Zee Media Corporation has filed a petition in the Madras High Court challenging the decision of a single-judge to allow the interrogatories submitted by MS Dhoni in a 2014 defamation lawsuit over the IPL betting scandal. Interrogatories are written questions submitted by one party in a lawsuit, to which the opposing side must submit written responses while under oath.
Although declining to grant any interim stay on the single-judge’s order, the bench of Justices R Mahadevan and Mohammed Shaffiq consented to hear Zee’s appeal on Monday, March 13.
The lawsuit was filed in response to news reports by Zee and defamatory comments made by IPS Sampath Kumar on the 2013 IPL betting scandal, alleging the involvement of MS Dhoni.
At the time, the High Court issued an interim injunction and prohibited Zee, Kumar, and others from disparaging the cricket player. Zee and the others then submitted their written statements in the aforesaid lawsuit. Dhoni, subsequently, initiated contempt of court proceedings against the IPS officer for his further defamatory statements as part of his written submission.
After noticing that the written statements submitted by Zee were “generalized and did not contain specific responses towards the allegation raised”, Dhoni raised a set of 17 questions as interrogatories in July last year, which were allowed by another bench.
Zee submitted an application to overturn the decision, but it was denied.

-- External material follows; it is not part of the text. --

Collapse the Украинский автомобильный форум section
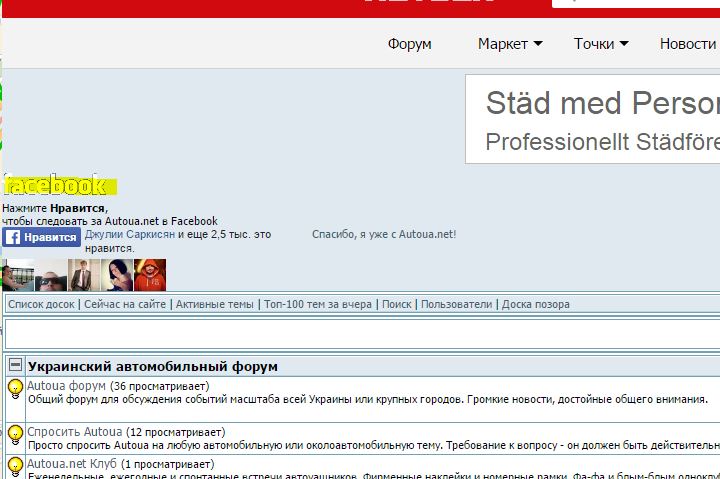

While rejecting Zee’s application, the single judge in this matter pointed out that the media house had not shown justification for overturning the judgement, and that a single judge could not overturn the decision of another single judge.
The ruling, giving Dhoni permission to deliver the interrogatories, was subsequently challenged by Zee in the Madras High Court. Zee asserted that the majority of the interrogatories featured inquiries that should be raised during the trial’s cross-examination phase. Furthermore, it was claimed that the interrogatories had been given with the objective of knowing Zee’s evidence beforehand.
“The motive of the first respondent/plaintiff (Dhoni) to take interrogatories against the applicant (Zee) is that the first respondent/plaintiff wanted to know beforehand the evidence against him and tamper with the evidence,” Zee claimed, as reported by Bar and Bench.